STORED DATA:
------

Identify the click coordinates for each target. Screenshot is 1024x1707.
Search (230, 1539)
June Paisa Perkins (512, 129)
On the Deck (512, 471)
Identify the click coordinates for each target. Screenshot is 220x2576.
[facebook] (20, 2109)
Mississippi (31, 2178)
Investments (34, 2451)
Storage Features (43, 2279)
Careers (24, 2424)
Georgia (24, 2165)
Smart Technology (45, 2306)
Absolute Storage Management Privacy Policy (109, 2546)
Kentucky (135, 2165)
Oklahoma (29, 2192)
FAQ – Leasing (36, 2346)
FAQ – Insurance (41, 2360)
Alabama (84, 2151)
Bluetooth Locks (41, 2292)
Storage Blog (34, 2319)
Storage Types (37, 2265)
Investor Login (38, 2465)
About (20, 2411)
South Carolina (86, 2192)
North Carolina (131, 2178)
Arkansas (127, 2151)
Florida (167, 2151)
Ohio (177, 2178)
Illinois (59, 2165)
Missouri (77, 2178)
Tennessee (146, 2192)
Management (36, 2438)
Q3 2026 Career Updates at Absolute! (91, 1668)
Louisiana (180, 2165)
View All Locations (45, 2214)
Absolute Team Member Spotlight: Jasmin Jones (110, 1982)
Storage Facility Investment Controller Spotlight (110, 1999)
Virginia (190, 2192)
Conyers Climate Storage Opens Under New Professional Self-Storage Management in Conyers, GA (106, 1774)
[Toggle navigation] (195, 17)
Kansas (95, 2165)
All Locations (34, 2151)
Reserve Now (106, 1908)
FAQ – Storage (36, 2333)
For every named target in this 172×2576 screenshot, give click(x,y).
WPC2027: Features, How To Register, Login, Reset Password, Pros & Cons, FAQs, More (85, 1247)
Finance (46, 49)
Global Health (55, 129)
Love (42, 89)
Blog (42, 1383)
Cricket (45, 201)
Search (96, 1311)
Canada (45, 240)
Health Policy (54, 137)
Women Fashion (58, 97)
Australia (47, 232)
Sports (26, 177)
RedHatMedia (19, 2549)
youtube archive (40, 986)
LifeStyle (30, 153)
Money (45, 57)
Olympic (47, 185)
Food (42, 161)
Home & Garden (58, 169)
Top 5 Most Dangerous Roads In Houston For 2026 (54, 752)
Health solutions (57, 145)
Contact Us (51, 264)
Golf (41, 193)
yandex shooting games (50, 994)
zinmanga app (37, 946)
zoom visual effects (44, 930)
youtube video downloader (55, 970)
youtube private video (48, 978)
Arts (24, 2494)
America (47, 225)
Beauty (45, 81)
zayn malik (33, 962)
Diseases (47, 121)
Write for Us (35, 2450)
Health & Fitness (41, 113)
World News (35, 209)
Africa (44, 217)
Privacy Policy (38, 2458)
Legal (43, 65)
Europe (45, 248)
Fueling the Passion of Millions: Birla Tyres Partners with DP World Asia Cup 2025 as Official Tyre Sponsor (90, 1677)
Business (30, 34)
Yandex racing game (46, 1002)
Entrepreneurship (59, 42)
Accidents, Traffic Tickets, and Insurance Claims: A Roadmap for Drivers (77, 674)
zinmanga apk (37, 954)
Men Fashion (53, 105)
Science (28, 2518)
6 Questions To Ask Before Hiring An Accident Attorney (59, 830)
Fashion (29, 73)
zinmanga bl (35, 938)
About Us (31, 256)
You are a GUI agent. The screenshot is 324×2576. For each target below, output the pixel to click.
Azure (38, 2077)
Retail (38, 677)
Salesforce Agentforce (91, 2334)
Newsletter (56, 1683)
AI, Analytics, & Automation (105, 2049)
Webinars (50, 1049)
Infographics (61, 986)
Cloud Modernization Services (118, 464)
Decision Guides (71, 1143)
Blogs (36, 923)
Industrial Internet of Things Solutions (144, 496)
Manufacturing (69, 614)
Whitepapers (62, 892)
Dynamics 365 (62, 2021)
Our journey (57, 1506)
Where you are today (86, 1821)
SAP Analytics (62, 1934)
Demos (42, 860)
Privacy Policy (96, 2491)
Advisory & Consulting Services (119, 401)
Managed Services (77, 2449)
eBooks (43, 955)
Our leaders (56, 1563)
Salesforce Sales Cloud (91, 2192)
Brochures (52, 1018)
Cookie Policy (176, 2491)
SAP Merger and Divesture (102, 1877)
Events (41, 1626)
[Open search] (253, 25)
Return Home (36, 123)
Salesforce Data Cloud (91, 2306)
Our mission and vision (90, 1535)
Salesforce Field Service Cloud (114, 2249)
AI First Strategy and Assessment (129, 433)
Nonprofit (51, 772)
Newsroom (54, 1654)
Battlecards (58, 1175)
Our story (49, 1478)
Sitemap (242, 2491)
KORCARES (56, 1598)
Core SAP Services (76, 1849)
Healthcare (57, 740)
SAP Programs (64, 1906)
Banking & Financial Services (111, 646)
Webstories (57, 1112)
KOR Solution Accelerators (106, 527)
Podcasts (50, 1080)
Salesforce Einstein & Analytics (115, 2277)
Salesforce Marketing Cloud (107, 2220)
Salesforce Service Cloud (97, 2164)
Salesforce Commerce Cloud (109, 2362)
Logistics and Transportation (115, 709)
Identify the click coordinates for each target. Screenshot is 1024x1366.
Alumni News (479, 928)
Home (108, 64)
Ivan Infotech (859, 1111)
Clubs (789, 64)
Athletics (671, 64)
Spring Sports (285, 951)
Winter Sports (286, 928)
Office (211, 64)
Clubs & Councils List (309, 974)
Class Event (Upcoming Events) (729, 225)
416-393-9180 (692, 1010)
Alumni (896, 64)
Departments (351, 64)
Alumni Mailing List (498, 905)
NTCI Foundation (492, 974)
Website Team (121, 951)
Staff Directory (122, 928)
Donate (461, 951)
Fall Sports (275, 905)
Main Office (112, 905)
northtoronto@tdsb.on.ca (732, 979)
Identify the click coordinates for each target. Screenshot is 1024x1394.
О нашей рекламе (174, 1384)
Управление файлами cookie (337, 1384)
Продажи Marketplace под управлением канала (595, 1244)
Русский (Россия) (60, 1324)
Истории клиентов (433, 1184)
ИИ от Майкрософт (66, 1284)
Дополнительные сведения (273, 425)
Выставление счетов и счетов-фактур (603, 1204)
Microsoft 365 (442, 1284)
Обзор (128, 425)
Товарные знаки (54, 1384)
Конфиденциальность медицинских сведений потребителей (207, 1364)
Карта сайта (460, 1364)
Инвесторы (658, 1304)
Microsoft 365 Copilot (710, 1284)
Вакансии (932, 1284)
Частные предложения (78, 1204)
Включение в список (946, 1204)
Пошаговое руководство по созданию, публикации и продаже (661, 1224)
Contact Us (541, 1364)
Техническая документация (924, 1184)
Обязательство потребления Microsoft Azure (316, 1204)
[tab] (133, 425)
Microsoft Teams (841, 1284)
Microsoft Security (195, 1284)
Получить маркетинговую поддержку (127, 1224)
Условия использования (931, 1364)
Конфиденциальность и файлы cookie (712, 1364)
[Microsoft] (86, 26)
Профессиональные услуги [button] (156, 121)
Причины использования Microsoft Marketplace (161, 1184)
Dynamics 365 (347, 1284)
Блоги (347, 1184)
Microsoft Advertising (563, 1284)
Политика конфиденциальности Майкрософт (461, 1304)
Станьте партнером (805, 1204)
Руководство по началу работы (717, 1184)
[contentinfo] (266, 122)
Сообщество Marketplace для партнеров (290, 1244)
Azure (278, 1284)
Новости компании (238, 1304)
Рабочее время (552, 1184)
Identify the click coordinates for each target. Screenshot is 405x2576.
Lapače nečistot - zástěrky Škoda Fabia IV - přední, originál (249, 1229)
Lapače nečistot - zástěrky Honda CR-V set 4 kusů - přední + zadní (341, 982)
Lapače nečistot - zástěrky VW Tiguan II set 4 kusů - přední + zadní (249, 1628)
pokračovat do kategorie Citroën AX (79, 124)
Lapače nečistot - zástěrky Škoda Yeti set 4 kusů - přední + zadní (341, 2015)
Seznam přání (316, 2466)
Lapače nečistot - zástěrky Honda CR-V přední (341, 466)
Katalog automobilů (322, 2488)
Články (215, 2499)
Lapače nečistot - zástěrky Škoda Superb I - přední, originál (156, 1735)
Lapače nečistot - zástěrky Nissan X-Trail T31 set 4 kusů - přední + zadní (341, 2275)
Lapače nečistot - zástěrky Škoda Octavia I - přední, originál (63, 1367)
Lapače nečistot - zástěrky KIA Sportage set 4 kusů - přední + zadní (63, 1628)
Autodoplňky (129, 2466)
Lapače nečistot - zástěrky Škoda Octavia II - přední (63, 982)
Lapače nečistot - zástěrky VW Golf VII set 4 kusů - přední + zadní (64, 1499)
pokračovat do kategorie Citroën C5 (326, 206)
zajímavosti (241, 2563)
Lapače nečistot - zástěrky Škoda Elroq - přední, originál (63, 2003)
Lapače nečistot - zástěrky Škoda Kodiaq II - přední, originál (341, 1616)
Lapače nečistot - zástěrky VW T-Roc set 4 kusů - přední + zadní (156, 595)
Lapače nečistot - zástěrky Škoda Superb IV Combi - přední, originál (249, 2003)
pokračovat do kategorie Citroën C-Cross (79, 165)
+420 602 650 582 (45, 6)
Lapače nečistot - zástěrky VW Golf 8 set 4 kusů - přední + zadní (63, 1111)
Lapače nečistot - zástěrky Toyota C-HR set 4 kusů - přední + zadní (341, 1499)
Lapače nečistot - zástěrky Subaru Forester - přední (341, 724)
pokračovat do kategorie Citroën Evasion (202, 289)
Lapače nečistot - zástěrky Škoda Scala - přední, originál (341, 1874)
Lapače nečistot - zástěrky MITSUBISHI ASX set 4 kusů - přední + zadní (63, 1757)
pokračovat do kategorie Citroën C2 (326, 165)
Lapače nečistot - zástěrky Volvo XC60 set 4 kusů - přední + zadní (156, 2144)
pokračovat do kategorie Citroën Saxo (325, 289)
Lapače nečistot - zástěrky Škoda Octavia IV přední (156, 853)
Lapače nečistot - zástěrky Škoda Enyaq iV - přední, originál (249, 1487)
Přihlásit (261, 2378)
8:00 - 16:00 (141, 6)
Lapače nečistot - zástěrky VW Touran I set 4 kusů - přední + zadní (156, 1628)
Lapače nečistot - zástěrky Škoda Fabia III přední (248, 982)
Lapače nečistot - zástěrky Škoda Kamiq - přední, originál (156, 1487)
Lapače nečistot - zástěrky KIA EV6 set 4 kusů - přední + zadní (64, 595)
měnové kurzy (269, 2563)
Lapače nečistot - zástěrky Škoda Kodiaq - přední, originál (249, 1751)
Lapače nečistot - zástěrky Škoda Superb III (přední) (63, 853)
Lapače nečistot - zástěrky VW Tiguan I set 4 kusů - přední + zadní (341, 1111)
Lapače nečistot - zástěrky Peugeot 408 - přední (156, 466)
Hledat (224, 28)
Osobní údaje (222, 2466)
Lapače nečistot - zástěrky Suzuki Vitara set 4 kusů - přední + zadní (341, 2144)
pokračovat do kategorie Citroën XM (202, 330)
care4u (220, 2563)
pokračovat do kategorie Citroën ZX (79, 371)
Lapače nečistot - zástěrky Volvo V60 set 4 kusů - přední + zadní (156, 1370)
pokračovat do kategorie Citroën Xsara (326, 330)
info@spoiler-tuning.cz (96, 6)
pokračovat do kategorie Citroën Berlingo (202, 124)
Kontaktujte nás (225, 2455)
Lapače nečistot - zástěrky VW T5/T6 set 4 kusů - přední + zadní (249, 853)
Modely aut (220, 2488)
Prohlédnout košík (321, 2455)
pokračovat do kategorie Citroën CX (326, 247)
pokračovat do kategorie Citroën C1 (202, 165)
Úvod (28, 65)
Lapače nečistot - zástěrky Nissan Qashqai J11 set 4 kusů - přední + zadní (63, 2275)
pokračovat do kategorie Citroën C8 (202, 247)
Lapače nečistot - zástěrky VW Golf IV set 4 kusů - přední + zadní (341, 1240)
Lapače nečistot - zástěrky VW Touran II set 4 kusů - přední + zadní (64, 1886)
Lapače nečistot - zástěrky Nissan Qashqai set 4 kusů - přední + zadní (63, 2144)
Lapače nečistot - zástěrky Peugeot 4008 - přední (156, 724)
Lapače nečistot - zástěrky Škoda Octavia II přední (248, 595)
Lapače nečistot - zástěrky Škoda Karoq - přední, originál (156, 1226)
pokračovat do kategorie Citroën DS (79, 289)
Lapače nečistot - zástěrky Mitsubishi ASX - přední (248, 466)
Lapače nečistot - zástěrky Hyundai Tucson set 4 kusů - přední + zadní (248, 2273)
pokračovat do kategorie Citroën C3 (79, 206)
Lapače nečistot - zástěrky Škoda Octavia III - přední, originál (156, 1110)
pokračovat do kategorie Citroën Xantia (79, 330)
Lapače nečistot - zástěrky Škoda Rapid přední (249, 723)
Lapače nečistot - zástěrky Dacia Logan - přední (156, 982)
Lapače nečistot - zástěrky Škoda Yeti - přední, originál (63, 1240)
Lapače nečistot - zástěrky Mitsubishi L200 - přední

------

WHAT TO PRODUCE: What lines of the listing above hold "Cloud"? Copy all of them.

ANSWER TO THE PROBLEM:
Cloud Modernization Services (118, 464)
Salesforce Sales Cloud (91, 2192)
Salesforce Data Cloud (91, 2306)
Salesforce Field Service Cloud (114, 2249)
Salesforce Marketing Cloud (107, 2220)
Salesforce Service Cloud (97, 2164)
Salesforce Commerce Cloud (109, 2362)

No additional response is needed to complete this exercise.